WORK TO BE COMPLETED - The data below holds the lines to copy: everything from the line containing "The width and height of the screenshot is (840, 1435)." to the line containing "Screen dimensions: 650x454", both ends included, set down exactly.

Start of DATA FOR THIS EXERCISE

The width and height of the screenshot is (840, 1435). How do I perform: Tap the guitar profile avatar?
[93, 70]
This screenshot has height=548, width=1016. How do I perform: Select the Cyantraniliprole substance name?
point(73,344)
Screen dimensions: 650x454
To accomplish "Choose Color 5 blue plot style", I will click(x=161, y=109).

End of DATA FOR THIS EXERCISE
Start of DATA FOR THIS EXERCISE

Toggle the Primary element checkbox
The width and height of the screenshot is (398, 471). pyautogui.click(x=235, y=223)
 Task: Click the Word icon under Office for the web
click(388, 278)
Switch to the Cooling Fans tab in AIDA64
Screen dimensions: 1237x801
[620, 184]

End of DATA FOR THIS EXERCISE
Start of DATA FOR THIS EXERCISE

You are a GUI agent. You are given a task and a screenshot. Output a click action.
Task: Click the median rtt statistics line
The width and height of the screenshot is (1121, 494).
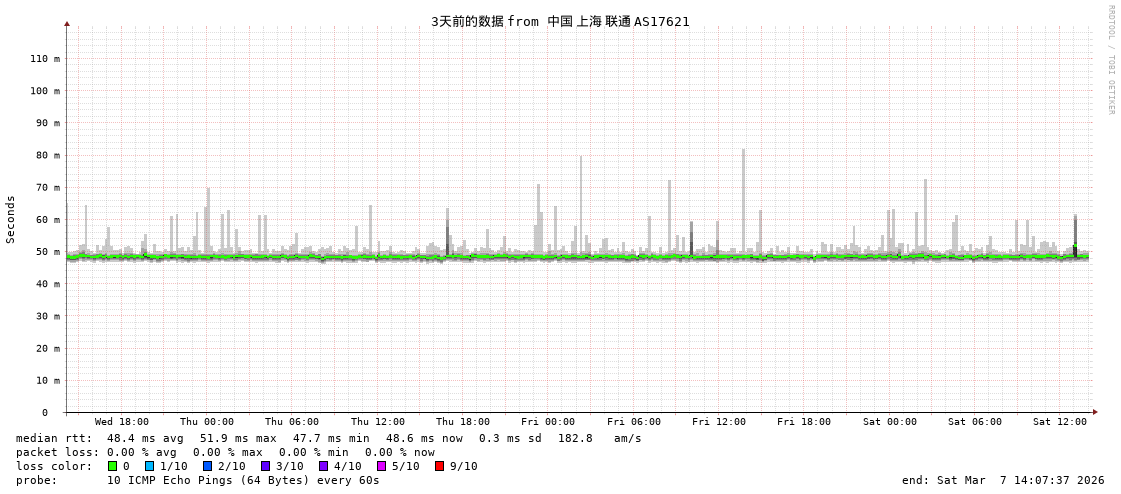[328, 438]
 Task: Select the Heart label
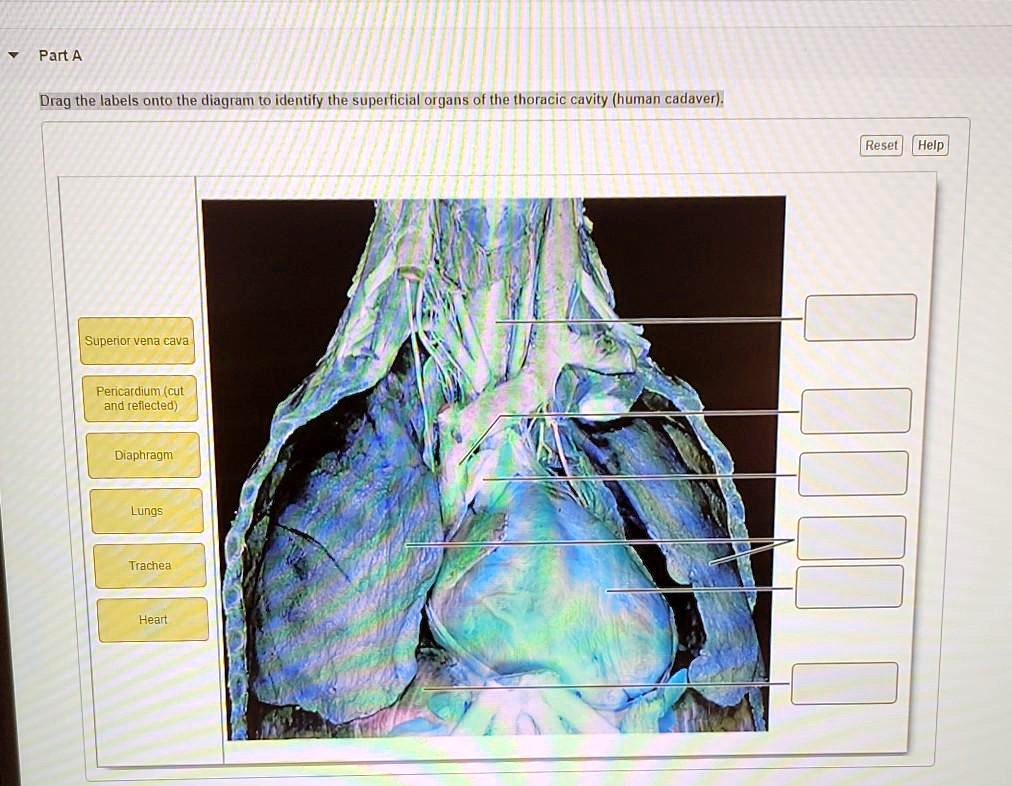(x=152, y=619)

End of DATA FOR THIS EXERCISE

OUTPUT OF THE EXERCISE -
The width and height of the screenshot is (840, 1435). How do I perform: Tap the guitar profile avatar?
[93, 70]
This screenshot has height=548, width=1016. How do I perform: Select the Cyantraniliprole substance name?
point(73,344)
Screen dimensions: 650x454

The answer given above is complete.